The word trauma refers to psychological or physical damage that results from a severely distressing event or experience. Persons suffering from trauma usually experience emotional numbness, anxiety, and a pervasive sense of vulnerability or fear. Trauma that occurs in childhood is likely to resurface as an adult. Very often, a sufferer will re-experience the traumatic event in their psyche, particularly when faced with certain reminders of the event (or triggers). Trauma can severely disrupt a person’s life and result in a cycle of fear, isolation, anger, and despair.
Trauma is caused by exposure to any event or series of events that undermine a person’s sense of safety or security. Common causes of trauma include: mental, physical, sexual, and/or verbal abuse; exposure to war or extreme violence; the death of a loved one; medical conditions; and motor accidents. The severity and duration of trauma depends on a variety of factors particular to the individual sufferer’s experience. When a person struggles to recover from the initial shock of trauma, this can develop into Post-Traumatic Stress Disorder.

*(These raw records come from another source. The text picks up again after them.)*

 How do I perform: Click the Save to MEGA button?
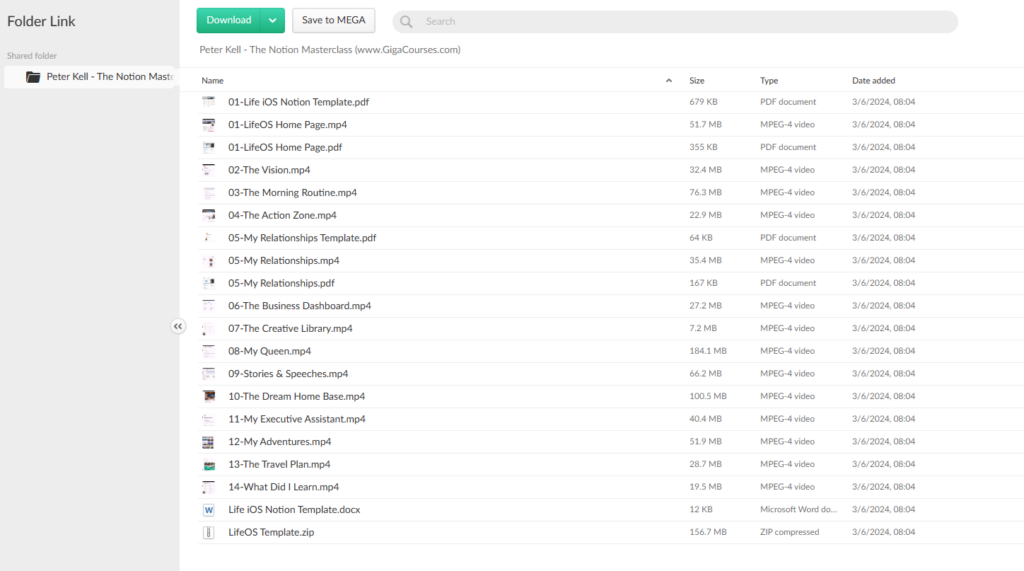(x=333, y=20)
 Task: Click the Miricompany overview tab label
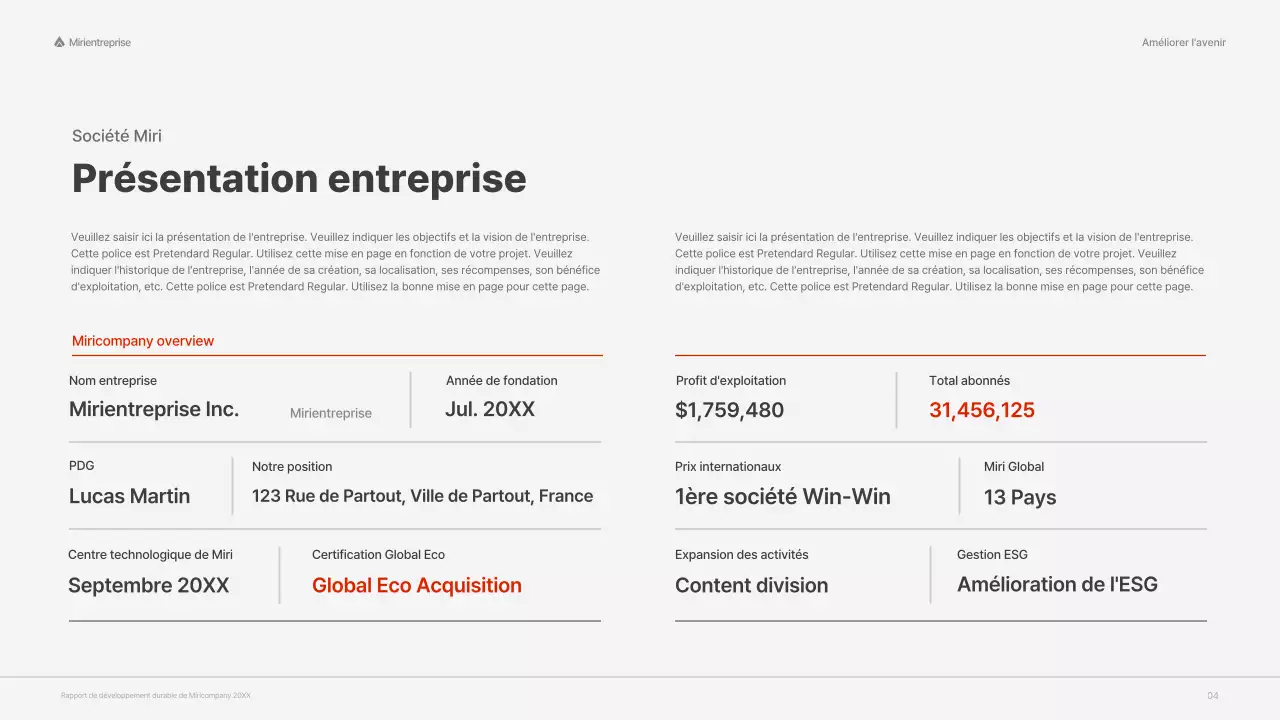[x=143, y=341]
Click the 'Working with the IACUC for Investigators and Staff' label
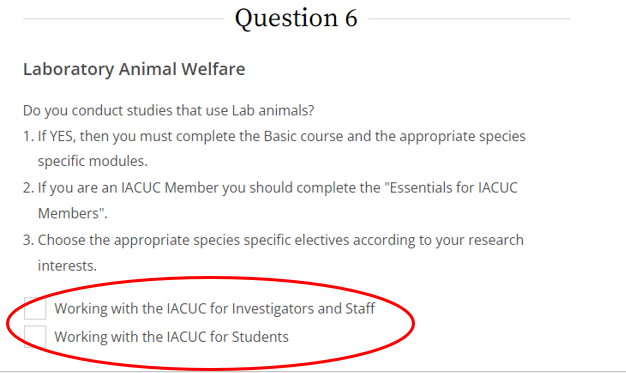Screen dimensions: 626x373 214,308
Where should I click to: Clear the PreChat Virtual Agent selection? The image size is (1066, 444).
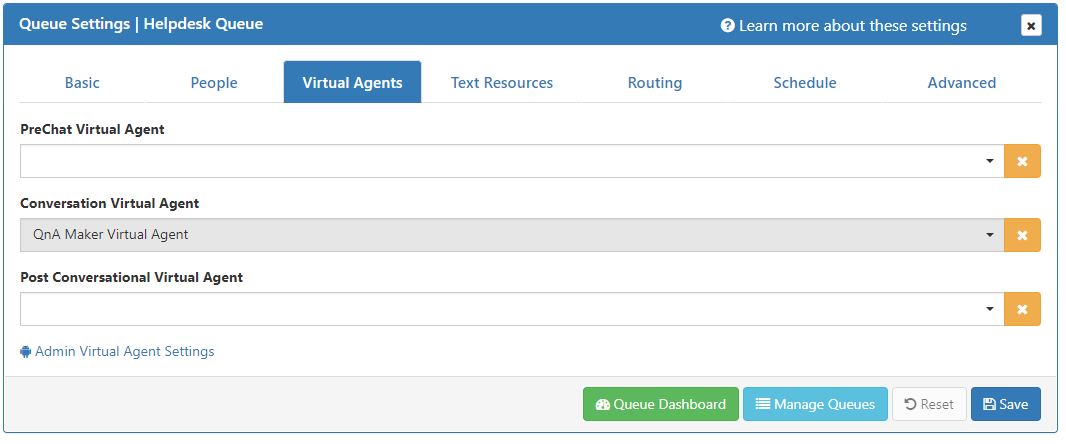pyautogui.click(x=1022, y=161)
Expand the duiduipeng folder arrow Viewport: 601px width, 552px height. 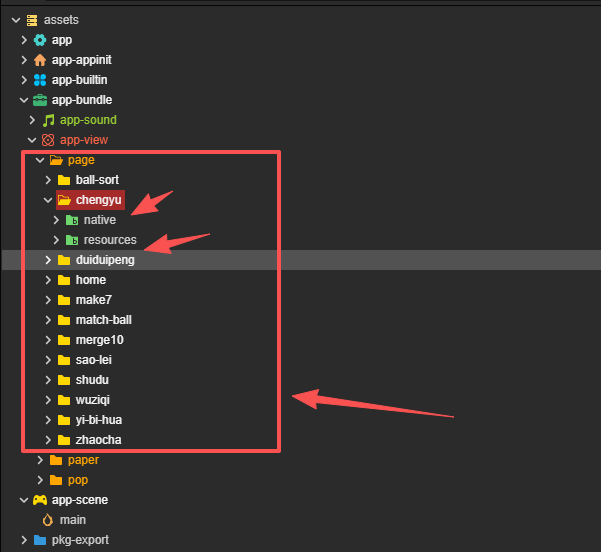[48, 260]
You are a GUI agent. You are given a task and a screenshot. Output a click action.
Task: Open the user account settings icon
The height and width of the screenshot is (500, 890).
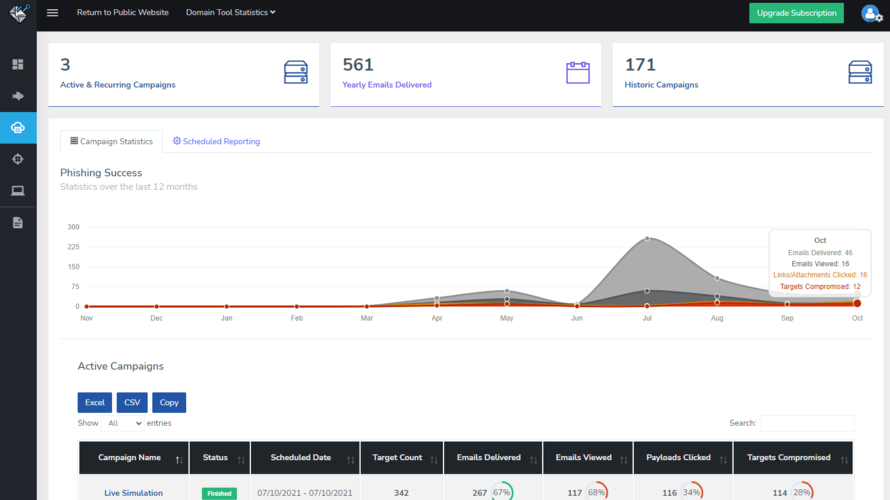point(871,13)
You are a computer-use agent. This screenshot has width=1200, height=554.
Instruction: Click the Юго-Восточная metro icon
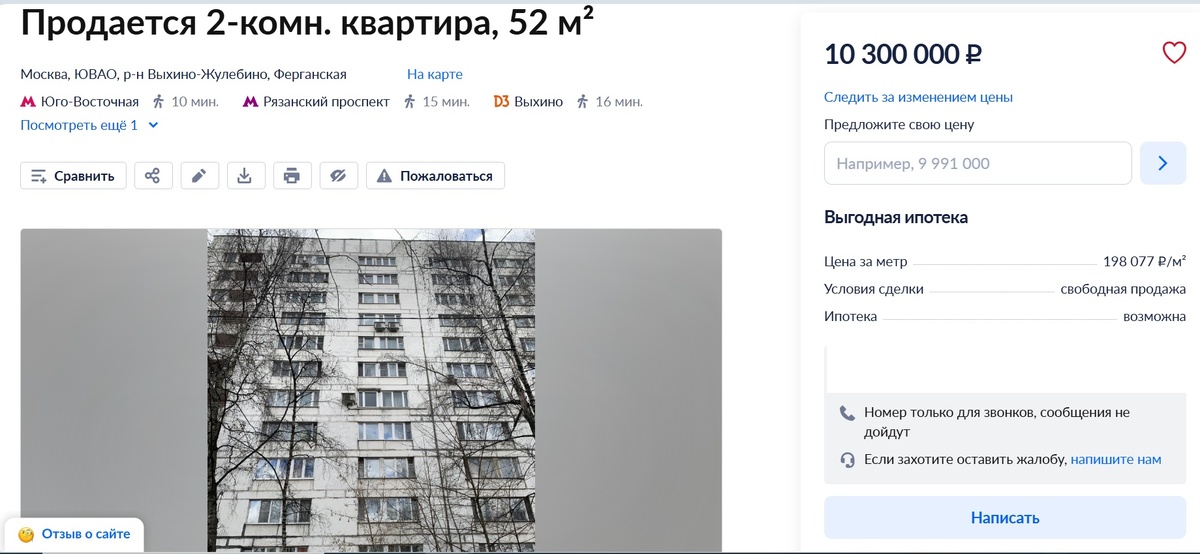coord(28,102)
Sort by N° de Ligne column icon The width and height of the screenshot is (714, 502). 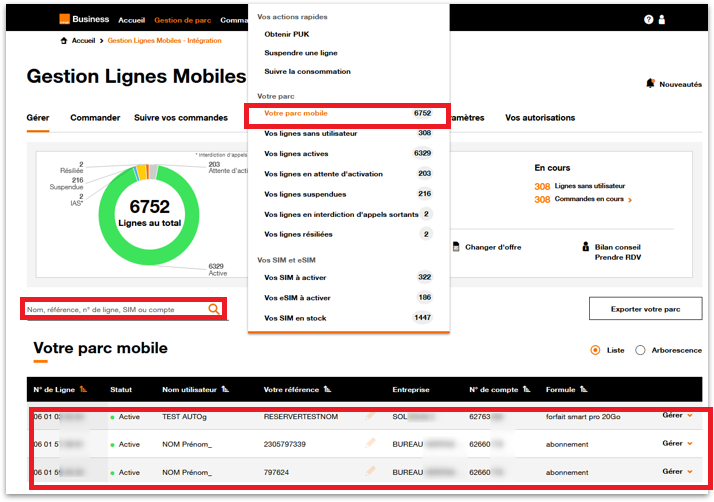84,389
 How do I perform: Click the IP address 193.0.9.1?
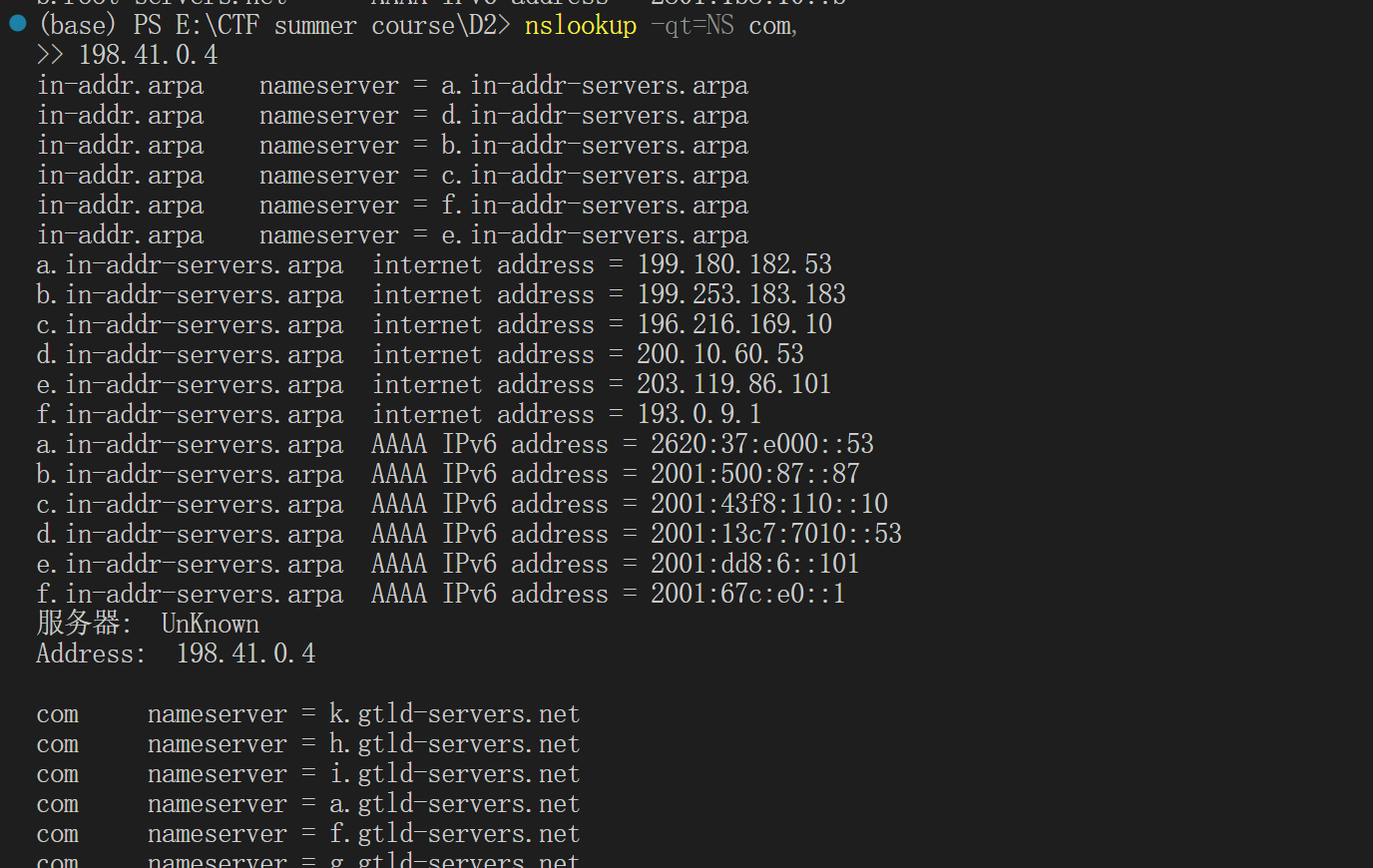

Healing and Recovering from Trauma
Trauma recovery is a complex and challenging process that requires time and genuine self-examination. Healing from trauma begins with facing your past and working through emotions you may feel tempted to repress. Most people who have suffered a traumatic event or experience benefit from the help of a professional counselor, who can guide their recovery process using proven therapeutic methods. It is essential to remember that trauma recovery takes time, and every person heals at his or her own pace.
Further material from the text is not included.